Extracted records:
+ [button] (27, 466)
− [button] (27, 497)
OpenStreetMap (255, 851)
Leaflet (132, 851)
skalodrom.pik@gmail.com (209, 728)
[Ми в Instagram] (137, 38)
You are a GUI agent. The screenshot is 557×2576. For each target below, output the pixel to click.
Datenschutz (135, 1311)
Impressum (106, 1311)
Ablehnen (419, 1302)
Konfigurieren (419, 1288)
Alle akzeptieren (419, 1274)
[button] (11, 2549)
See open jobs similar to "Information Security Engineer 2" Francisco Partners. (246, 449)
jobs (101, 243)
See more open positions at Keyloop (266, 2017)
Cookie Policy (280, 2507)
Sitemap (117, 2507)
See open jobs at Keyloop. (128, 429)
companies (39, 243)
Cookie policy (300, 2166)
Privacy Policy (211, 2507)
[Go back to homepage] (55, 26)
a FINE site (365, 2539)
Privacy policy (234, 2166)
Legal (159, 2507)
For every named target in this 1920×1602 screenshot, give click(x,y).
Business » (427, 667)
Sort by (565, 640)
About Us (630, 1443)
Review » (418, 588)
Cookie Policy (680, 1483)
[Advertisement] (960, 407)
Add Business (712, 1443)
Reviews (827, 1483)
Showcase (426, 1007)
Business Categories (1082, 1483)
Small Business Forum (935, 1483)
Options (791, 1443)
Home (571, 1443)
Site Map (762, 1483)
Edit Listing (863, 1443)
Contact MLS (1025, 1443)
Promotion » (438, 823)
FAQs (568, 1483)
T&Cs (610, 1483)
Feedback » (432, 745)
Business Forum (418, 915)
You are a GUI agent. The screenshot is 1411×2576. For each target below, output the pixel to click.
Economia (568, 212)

* **Aim of the exercise**:
Every record above needs to be repeated word for word.

* **Response to the exercise**:
+ [button] (27, 466)
− [button] (27, 497)
OpenStreetMap (255, 851)
Leaflet (132, 851)
skalodrom.pik@gmail.com (209, 728)
[Ми в Instagram] (137, 38)
You are a GUI agent. The screenshot is 557×2576. For each target below, output the pixel to click.
Datenschutz (135, 1311)
Impressum (106, 1311)
Ablehnen (419, 1302)
Konfigurieren (419, 1288)
Alle akzeptieren (419, 1274)
[button] (11, 2549)
See open jobs similar to "Information Security Engineer 2" Francisco Partners. (246, 449)
jobs (101, 243)
See more open positions at Keyloop (266, 2017)
Cookie Policy (280, 2507)
Sitemap (117, 2507)
See open jobs at Keyloop. (128, 429)
companies (39, 243)
Cookie policy (300, 2166)
Privacy Policy (211, 2507)
[Go back to homepage] (55, 26)
a FINE site (365, 2539)
Privacy policy (234, 2166)
Legal (159, 2507)
For every named target in this 1920×1602 screenshot, give click(x,y).
Business » (427, 667)
Sort by (565, 640)
About Us (630, 1443)
Review » (418, 588)
Cookie Policy (680, 1483)
[Advertisement] (960, 407)
Add Business (712, 1443)
Reviews (827, 1483)
Showcase (426, 1007)
Business Categories (1082, 1483)
Small Business Forum (935, 1483)
Options (791, 1443)
Home (571, 1443)
Site Map (762, 1483)
Edit Listing (863, 1443)
Contact MLS (1025, 1443)
Promotion » (438, 823)
FAQs (568, 1483)
T&Cs (610, 1483)
Feedback » (432, 745)
Business Forum (418, 915)
You are a GUI agent. The screenshot is 1411×2576. For each target below, output the pixel to click.
Economia (568, 212)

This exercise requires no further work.